--- START Data shown ---

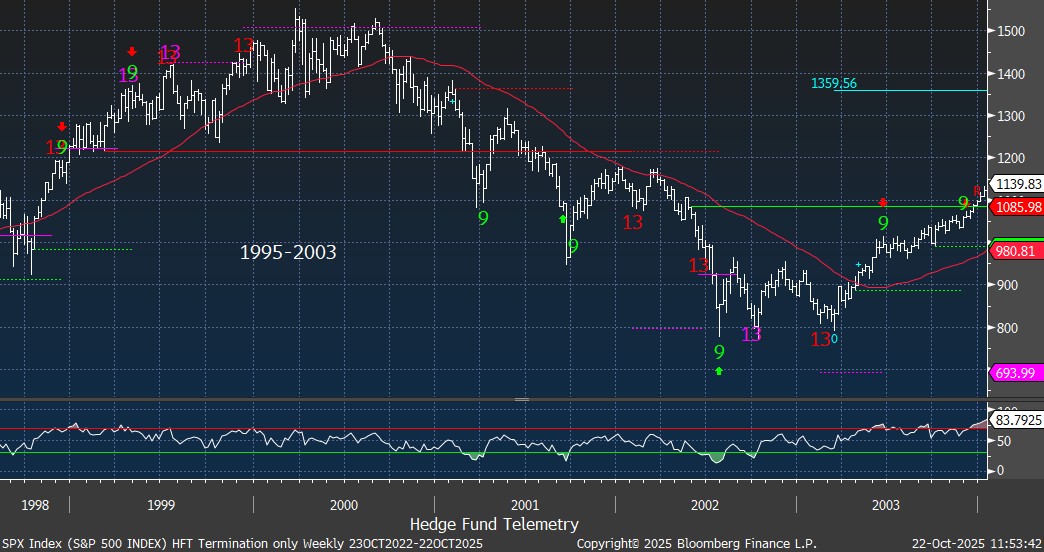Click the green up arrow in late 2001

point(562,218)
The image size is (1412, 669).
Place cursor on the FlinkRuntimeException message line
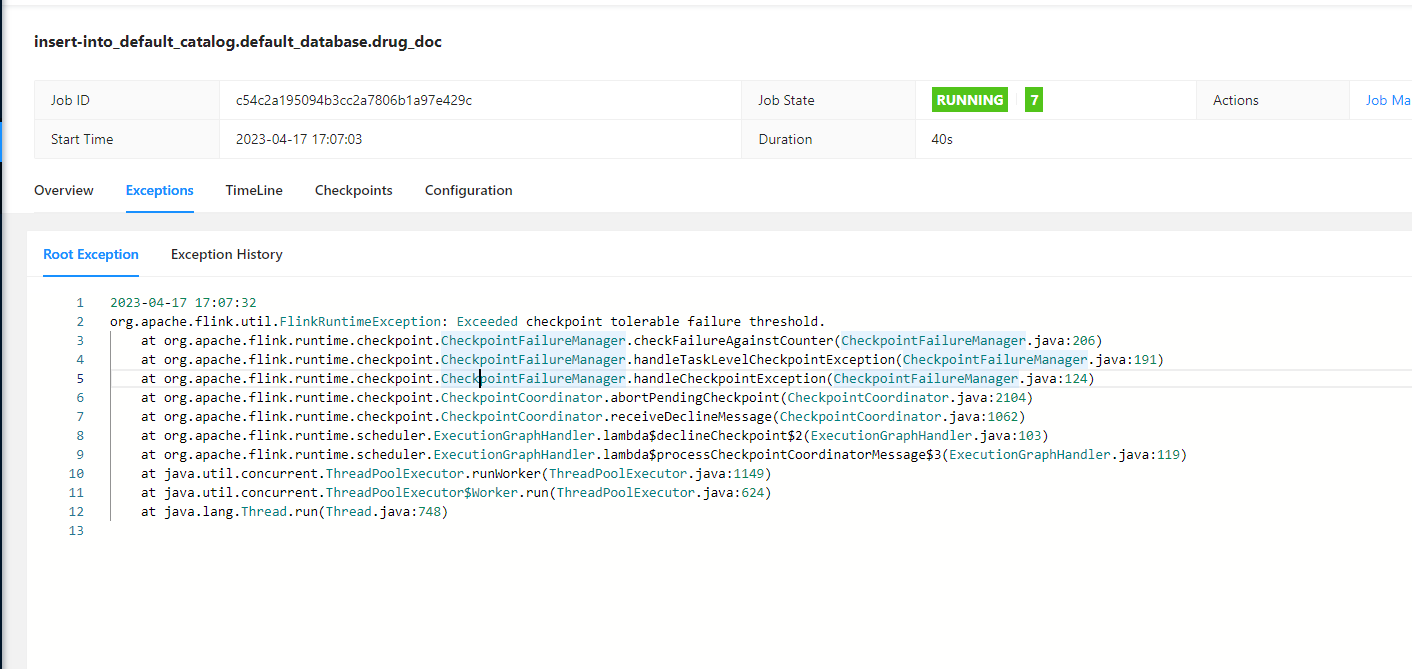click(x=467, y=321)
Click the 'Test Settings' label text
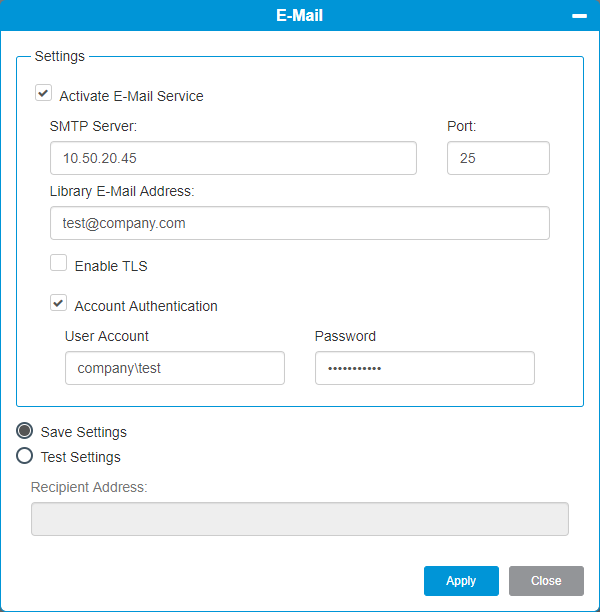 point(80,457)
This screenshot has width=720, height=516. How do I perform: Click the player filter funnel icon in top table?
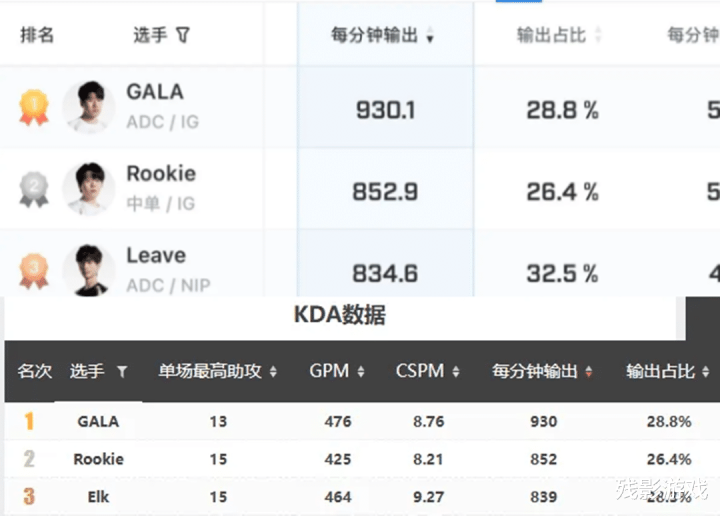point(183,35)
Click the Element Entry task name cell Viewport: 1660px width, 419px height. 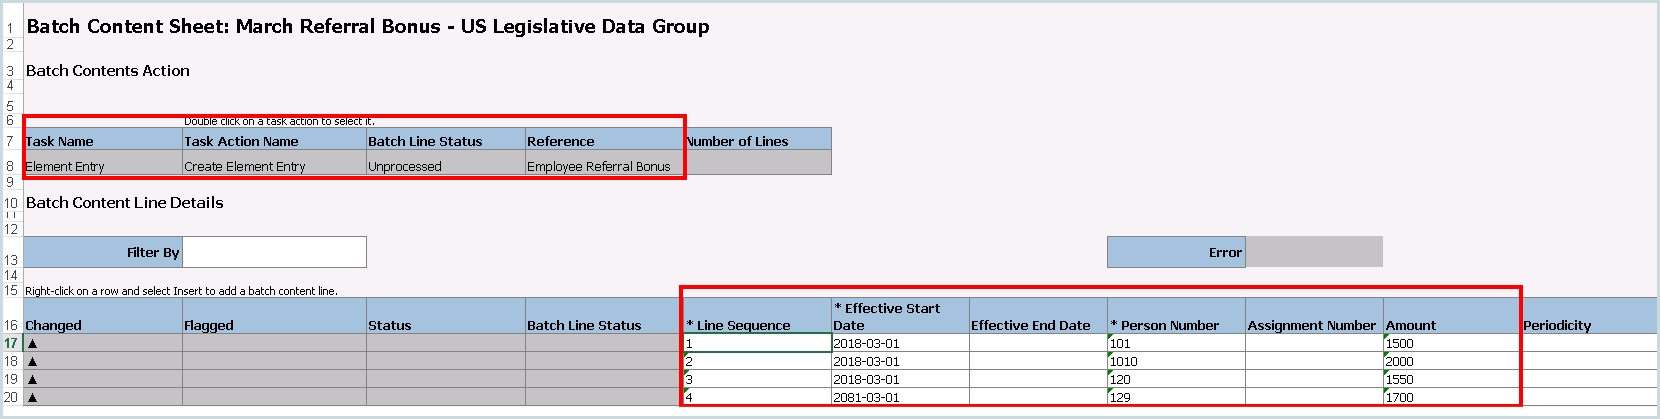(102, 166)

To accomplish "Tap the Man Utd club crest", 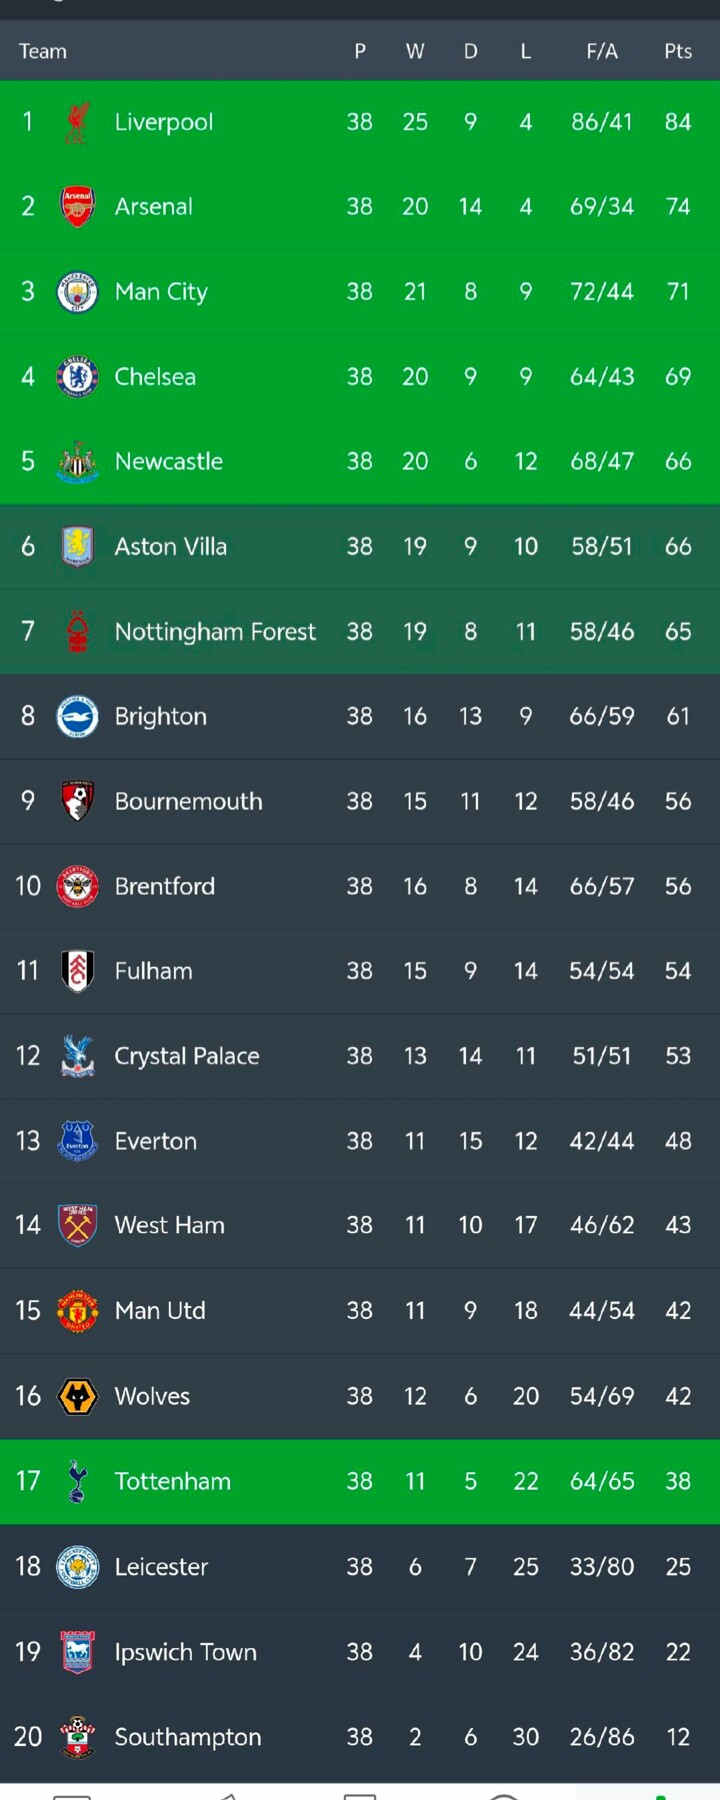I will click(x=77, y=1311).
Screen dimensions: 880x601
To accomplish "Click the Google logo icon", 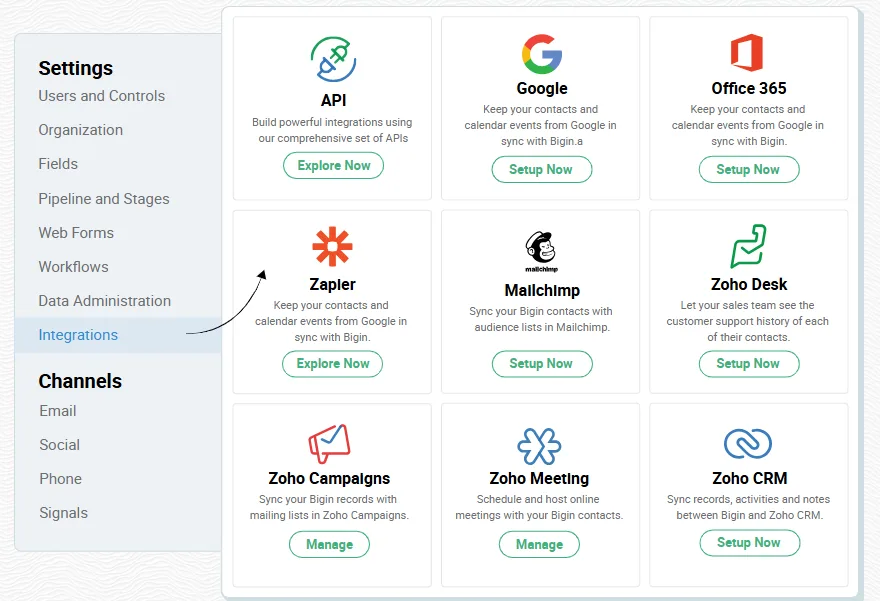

--- END Data shown ---

Problem to solve
Rewrite everything from the line containing "Screen dimensions: 880x601" down through the end of the items, swapping "Google" for "Bing" and keeping all else the same. Omit the pictures from your answer.

Final result
Screen dimensions: 880x601
To accomplish "Click the Bing logo icon", 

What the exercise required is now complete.